In the entries that follow, the first line to write out is the one containing "Gejming i radne stolice (106, 400)", and the last is the one containing "Payment Methods (201, 2355)". Reproduce that stretch exactly, with nothing before or after it.

- - - - -

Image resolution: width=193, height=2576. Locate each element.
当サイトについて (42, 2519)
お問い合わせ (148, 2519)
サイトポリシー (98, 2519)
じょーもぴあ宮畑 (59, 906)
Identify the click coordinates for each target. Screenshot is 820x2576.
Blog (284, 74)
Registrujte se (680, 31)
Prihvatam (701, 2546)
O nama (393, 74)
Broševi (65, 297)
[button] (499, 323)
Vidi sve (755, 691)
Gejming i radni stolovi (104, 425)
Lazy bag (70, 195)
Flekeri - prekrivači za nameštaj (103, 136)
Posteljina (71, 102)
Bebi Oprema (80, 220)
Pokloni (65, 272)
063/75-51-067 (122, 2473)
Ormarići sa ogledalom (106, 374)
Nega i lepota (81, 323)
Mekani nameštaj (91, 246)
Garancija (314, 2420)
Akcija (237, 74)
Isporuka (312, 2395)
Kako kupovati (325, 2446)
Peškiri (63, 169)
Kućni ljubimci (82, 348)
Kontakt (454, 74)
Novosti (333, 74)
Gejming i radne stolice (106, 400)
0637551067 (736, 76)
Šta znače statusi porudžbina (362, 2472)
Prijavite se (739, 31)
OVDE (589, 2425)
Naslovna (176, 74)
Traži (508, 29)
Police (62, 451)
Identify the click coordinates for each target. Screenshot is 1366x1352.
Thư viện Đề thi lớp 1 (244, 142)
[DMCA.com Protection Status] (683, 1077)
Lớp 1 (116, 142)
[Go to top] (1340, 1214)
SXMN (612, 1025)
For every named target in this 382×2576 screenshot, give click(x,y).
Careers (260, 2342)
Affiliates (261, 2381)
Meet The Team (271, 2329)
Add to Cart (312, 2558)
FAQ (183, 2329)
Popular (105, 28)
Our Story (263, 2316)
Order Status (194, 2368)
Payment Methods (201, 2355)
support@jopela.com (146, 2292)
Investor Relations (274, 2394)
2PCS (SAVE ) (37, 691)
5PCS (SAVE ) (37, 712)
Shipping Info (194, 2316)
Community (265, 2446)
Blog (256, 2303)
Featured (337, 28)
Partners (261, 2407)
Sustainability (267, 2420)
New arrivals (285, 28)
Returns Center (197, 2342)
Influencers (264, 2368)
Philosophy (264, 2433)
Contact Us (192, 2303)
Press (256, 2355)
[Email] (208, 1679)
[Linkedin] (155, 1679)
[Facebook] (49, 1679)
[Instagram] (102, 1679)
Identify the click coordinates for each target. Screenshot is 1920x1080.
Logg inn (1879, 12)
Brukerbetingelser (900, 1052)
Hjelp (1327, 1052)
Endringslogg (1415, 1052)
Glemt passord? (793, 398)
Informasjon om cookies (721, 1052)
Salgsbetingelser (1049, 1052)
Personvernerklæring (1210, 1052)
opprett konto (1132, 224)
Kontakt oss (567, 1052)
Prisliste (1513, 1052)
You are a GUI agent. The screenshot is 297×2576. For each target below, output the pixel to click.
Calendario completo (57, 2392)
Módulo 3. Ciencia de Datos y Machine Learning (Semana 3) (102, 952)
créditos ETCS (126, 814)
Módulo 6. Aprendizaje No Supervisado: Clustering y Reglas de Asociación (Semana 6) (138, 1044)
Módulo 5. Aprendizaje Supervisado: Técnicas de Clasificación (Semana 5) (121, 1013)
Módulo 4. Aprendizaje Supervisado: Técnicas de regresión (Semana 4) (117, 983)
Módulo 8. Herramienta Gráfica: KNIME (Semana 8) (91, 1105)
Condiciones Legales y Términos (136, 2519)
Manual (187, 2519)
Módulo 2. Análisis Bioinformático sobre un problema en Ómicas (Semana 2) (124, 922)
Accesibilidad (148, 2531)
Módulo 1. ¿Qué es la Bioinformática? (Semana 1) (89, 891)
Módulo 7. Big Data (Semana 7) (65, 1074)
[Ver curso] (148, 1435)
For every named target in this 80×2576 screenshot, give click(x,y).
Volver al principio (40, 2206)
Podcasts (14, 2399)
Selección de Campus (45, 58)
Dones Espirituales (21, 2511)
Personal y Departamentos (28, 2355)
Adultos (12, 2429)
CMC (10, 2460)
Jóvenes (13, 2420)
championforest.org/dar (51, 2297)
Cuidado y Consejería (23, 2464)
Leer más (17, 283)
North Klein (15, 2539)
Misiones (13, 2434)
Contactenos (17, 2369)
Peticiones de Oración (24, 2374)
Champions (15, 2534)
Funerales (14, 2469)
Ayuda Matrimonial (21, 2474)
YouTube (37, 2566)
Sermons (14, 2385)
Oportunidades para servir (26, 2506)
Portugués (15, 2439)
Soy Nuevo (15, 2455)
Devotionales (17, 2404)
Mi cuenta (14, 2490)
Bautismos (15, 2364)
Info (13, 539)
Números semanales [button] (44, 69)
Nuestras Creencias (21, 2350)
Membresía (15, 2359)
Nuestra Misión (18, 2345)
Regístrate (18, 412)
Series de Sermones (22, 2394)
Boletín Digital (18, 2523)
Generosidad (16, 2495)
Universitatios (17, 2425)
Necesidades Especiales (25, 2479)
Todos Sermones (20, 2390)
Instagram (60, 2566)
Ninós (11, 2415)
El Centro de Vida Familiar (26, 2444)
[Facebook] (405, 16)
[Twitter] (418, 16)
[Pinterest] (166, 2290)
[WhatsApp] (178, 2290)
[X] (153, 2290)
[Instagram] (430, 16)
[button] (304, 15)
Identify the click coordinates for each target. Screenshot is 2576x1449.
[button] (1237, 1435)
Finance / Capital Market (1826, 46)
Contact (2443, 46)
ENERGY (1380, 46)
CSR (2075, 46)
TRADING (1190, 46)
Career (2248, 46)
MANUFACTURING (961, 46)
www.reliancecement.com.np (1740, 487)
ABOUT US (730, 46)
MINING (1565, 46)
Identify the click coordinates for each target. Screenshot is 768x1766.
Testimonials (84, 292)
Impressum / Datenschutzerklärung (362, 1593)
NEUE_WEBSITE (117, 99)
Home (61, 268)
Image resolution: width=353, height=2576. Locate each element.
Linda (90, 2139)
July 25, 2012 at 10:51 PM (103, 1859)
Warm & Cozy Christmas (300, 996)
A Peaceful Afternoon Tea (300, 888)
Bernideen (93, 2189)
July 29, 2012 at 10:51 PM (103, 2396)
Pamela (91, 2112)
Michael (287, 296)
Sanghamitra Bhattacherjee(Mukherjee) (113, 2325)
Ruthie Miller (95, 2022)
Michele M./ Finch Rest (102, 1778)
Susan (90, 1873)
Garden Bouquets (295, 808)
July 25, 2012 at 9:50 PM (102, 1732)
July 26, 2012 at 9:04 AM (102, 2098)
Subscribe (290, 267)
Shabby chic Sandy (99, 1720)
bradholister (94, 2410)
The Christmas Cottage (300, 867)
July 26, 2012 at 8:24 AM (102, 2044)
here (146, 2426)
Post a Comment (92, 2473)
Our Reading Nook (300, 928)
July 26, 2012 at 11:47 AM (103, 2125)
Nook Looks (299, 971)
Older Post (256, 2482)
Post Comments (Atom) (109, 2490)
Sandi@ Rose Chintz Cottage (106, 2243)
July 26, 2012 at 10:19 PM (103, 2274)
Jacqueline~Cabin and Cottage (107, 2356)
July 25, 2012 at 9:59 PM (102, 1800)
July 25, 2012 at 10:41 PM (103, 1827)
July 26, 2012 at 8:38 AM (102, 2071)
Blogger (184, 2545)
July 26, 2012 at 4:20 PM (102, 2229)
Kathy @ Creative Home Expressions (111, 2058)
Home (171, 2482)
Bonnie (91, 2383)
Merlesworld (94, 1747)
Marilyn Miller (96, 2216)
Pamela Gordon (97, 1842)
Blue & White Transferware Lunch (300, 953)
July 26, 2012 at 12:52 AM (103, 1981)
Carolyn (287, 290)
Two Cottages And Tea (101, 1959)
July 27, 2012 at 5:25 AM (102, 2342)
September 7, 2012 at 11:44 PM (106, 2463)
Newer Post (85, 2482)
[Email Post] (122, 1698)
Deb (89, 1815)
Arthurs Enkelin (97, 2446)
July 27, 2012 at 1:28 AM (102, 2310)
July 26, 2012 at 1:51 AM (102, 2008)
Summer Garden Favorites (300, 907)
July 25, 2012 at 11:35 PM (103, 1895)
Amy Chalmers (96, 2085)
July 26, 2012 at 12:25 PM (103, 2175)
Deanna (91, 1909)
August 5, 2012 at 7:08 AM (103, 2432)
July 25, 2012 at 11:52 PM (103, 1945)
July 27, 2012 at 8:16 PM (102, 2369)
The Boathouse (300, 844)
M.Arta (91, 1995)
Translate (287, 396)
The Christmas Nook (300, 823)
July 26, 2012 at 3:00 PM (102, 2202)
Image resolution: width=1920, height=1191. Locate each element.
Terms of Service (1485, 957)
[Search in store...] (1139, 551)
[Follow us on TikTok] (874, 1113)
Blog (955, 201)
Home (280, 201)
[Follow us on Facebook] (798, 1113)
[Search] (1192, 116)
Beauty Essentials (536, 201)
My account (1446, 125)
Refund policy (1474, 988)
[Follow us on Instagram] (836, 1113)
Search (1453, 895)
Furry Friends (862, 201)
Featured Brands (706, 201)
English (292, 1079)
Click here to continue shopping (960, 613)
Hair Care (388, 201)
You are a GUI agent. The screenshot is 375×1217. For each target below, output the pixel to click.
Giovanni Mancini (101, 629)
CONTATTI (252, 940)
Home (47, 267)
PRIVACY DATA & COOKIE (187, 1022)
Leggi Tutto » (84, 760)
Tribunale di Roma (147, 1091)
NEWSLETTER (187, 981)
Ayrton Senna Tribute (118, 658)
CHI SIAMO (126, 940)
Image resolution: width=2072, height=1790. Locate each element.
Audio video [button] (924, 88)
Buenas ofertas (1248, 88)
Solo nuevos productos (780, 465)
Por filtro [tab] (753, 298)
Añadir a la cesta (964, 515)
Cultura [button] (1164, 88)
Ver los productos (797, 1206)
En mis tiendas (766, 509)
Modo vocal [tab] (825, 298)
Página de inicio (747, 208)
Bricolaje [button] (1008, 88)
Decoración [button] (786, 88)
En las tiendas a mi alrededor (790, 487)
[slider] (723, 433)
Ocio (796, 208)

- - - - -

→ ANSWER BELOW
Gejming i radne stolice (106, 400)
0637551067 (736, 76)
Šta znače statusi porudžbina (362, 2472)
Prijavite se (739, 31)
OVDE (589, 2425)
Naslovna (176, 74)
Traži (508, 29)
Police (62, 451)
Identify the click coordinates for each target. Screenshot is 1366x1352.
Thư viện Đề thi lớp 1 (244, 142)
[DMCA.com Protection Status] (683, 1077)
Lớp 1 (116, 142)
[Go to top] (1340, 1214)
SXMN (612, 1025)
For every named target in this 382×2576 screenshot, give click(x,y).
Careers (260, 2342)
Affiliates (261, 2381)
Meet The Team (271, 2329)
Add to Cart (312, 2558)
FAQ (183, 2329)
Popular (105, 28)
Our Story (263, 2316)
Order Status (194, 2368)
Payment Methods (201, 2355)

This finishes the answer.